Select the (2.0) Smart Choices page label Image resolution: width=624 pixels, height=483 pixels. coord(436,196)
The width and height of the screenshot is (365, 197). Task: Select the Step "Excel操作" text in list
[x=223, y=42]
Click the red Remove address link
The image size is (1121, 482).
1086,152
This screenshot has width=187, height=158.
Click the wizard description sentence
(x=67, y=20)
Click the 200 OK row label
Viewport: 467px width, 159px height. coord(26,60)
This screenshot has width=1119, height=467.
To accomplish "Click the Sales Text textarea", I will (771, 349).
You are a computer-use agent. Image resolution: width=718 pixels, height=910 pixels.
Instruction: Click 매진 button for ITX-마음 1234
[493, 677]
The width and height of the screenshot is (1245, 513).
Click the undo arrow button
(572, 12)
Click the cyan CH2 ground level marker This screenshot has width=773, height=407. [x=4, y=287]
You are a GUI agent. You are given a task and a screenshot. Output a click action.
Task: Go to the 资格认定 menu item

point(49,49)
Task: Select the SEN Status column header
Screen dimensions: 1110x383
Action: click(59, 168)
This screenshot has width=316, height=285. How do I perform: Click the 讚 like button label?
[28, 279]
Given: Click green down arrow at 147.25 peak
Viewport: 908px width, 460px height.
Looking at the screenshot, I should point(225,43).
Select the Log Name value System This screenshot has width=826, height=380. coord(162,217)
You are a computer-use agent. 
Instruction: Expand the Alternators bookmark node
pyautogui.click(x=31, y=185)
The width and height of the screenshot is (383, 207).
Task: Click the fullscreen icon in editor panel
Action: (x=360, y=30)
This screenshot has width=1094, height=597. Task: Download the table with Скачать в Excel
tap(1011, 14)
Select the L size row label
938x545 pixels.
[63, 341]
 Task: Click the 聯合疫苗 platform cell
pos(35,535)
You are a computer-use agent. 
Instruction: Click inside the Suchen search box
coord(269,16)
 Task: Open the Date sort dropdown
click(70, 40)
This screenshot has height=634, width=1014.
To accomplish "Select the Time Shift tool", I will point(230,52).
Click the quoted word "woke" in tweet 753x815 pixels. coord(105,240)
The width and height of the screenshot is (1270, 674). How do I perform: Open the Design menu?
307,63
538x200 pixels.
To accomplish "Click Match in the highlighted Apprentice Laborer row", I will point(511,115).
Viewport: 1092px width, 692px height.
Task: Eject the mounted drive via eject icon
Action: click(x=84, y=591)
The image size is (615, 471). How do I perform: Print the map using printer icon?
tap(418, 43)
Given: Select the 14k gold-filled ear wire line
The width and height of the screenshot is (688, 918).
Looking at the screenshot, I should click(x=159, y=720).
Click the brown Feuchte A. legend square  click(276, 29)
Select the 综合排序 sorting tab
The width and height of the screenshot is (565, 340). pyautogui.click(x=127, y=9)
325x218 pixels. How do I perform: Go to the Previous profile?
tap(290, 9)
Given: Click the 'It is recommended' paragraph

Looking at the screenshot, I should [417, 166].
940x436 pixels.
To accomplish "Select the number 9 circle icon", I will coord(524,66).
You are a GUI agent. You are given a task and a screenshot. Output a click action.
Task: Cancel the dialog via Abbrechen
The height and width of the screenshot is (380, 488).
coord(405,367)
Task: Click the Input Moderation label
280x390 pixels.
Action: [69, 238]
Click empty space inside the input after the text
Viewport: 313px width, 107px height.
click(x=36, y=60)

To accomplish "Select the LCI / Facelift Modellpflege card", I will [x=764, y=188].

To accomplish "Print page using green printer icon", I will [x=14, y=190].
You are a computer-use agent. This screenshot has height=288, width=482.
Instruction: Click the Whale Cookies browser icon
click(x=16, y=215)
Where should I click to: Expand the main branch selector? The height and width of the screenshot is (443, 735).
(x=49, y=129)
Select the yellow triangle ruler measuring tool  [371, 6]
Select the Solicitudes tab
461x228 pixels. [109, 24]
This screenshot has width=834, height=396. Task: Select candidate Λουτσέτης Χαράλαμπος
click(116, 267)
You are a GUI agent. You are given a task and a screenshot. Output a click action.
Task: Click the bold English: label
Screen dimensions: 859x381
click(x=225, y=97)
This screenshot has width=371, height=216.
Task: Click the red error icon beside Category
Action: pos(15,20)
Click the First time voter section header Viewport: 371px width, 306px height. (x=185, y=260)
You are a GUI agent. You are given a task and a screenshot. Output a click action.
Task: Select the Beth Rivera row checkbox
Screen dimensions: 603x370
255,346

——————

Retype every entry exactly.

-- Task response --
Select the (2.0) Smart Choices page label Image resolution: width=624 pixels, height=483 pixels. coord(436,196)
The width and height of the screenshot is (365, 197). Task: Select the Step "Excel操作" text in list
[x=223, y=42]
Click the red Remove address link
The image size is (1121, 482).
1086,152
This screenshot has width=187, height=158.
Click the wizard description sentence
(x=67, y=20)
Click the 200 OK row label
Viewport: 467px width, 159px height. coord(26,60)
This screenshot has width=1119, height=467.
To accomplish "Click the Sales Text textarea", I will (771, 349).
You are a computer-use agent. Image resolution: width=718 pixels, height=910 pixels.
Instruction: Click 매진 button for ITX-마음 1234
[493, 677]
The width and height of the screenshot is (1245, 513).
Click the undo arrow button
(572, 12)
Click the cyan CH2 ground level marker This screenshot has width=773, height=407. [x=4, y=287]
You are a GUI agent. You are given a task and a screenshot. Output a click action.
Task: Go to the 资格认定 menu item

point(49,49)
Task: Select the SEN Status column header
Screen dimensions: 1110x383
Action: click(59, 168)
This screenshot has width=316, height=285. How do I perform: Click the 讚 like button label?
[28, 279]
Given: Click green down arrow at 147.25 peak
Viewport: 908px width, 460px height.
Looking at the screenshot, I should point(225,43).
Select the Log Name value System This screenshot has width=826, height=380. coord(162,217)
You are a computer-use agent. 
Instruction: Expand the Alternators bookmark node
pyautogui.click(x=31, y=185)
The width and height of the screenshot is (383, 207).
Task: Click the fullscreen icon in editor panel
Action: (x=360, y=30)
This screenshot has width=1094, height=597. Task: Download the table with Скачать в Excel
tap(1011, 14)
Select the L size row label
938x545 pixels.
[63, 341]
 Task: Click the 聯合疫苗 platform cell
pos(35,535)
You are a computer-use agent. 
Instruction: Click inside the Suchen search box
coord(269,16)
 Task: Open the Date sort dropdown
click(70, 40)
This screenshot has height=634, width=1014.
To accomplish "Select the Time Shift tool", I will point(230,52).
Click the quoted word "woke" in tweet 753x815 pixels. coord(105,240)
The width and height of the screenshot is (1270, 674). How do I perform: Open the Design menu?
307,63
538x200 pixels.
To accomplish "Click Match in the highlighted Apprentice Laborer row", I will point(511,115).
Viewport: 1092px width, 692px height.
Task: Eject the mounted drive via eject icon
Action: click(x=84, y=591)
The image size is (615, 471). How do I perform: Print the map using printer icon?
tap(418, 43)
Given: Select the 14k gold-filled ear wire line
The width and height of the screenshot is (688, 918).
Looking at the screenshot, I should click(x=159, y=720).
Click the brown Feuchte A. legend square  click(276, 29)
Select the 综合排序 sorting tab
The width and height of the screenshot is (565, 340). pyautogui.click(x=127, y=9)
325x218 pixels. How do I perform: Go to the Previous profile?
tap(290, 9)
Given: Click the 'It is recommended' paragraph

Looking at the screenshot, I should [417, 166].
940x436 pixels.
To accomplish "Select the number 9 circle icon", I will coord(524,66).
You are a GUI agent. You are given a task and a screenshot. Output a click action.
Task: Cancel the dialog via Abbrechen
The height and width of the screenshot is (380, 488).
coord(405,367)
Task: Click the Input Moderation label
280x390 pixels.
Action: [69, 238]
Click empty space inside the input after the text
Viewport: 313px width, 107px height.
click(x=36, y=60)

To accomplish "Select the LCI / Facelift Modellpflege card", I will [x=764, y=188].

To accomplish "Print page using green printer icon", I will [x=14, y=190].
You are a computer-use agent. This screenshot has height=288, width=482.
Instruction: Click the Whale Cookies browser icon
click(x=16, y=215)
Where should I click to: Expand the main branch selector? The height and width of the screenshot is (443, 735).
(x=49, y=129)
Select the yellow triangle ruler measuring tool  [371, 6]
Select the Solicitudes tab
461x228 pixels. [109, 24]
This screenshot has width=834, height=396. Task: Select candidate Λουτσέτης Χαράλαμπος
click(116, 267)
You are a GUI agent. You are given a task and a screenshot. Output a click action.
Task: Click the bold English: label
Screen dimensions: 859x381
click(x=225, y=97)
This screenshot has width=371, height=216.
Task: Click the red error icon beside Category
Action: pos(15,20)
Click the First time voter section header Viewport: 371px width, 306px height. (x=185, y=260)
You are a GUI agent. You are given a task and a screenshot. Output a click action.
Task: Select the Beth Rivera row checkbox
Screen dimensions: 603x370
255,346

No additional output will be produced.